Under the new program, each class is limited to 15 students, who usually meet for at least two hours a day, five days a week. “By the end of the school year, high school EMT students complete more than 300 hours of instruction,” Chamblin said. Students must also spend at least 24 hours doing clinical internships on Acadian ambulances.
Acadian provides instructors to train the schools’ teachers, who are then certified by the state bureau of EMS as EMT-B instructors to teach the courses. Paramedic instructors employed by Acadian also teach the students such invasive skills as the use of the double-lumen airway. In addition, 135 Acadian paramedics and EMTs volunteer as “High School Liaisons,” assisting instructors, sharing their experiences, mentoring students and providing demonstrations, exercises and mock drills.
“Several years ago, Ray Bias (Acadian Ambulance’s government relations manager and former chair of the National Registry of EMTs Board of Directors) fostered the establishment of first responder classes in Louisiana high schools,” Chamblin said. “The program has been extremely popular among school administrators and students alike and spread to more than 50 high schools in just a few years.” That first-responder program continues to thrive, and students must take that course before taking the EMT-B class, which is taught by the same instructors who teach the first-responder courses.

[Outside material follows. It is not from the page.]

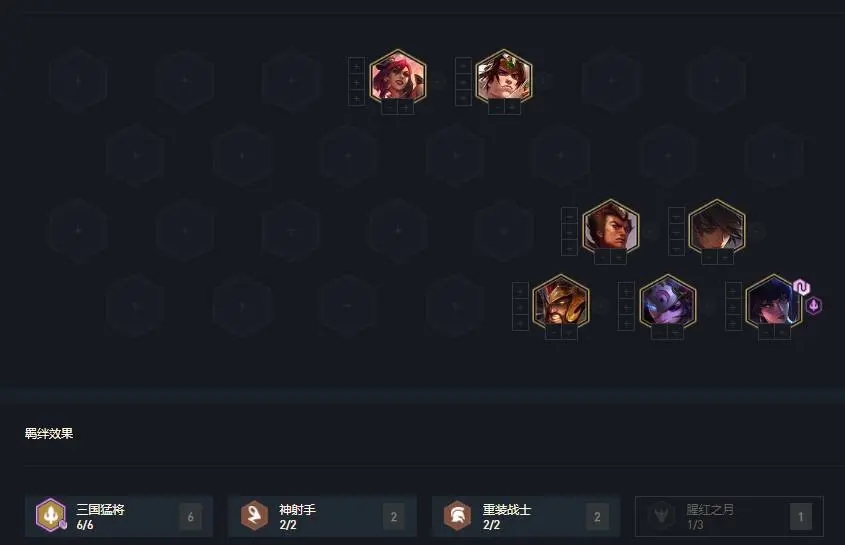This screenshot has width=845, height=545.
Task: Open the 三国猛将 6/6 trait card
Action: [x=119, y=516]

According to Chamblin, the students “are encouraged” to take the National Registry of EMTs exam “and are scheduled to test before the end of the school year.” The first classes should test later this spring. By completing the course, students also earn college credit applicable toward a paramedic AA degree at a Louisiana community college or other state college.
“We are promoting enrollment into the program using a host of marketing materials including a novelty CD-ROM with videos about EMS, posters, ink pens and more,” Chamblin said.
He credits the program’s success to Acadian’s leadership, the partner agencies and the late Cecil J. Picard, who supported the program when he was the state’s superintendent of schools. “The complementary roles of our partners are an excellent demonstration of the way government and industry can work together to improve education and the quality of life of our citizens, train the workforce and promote economic development,” he said.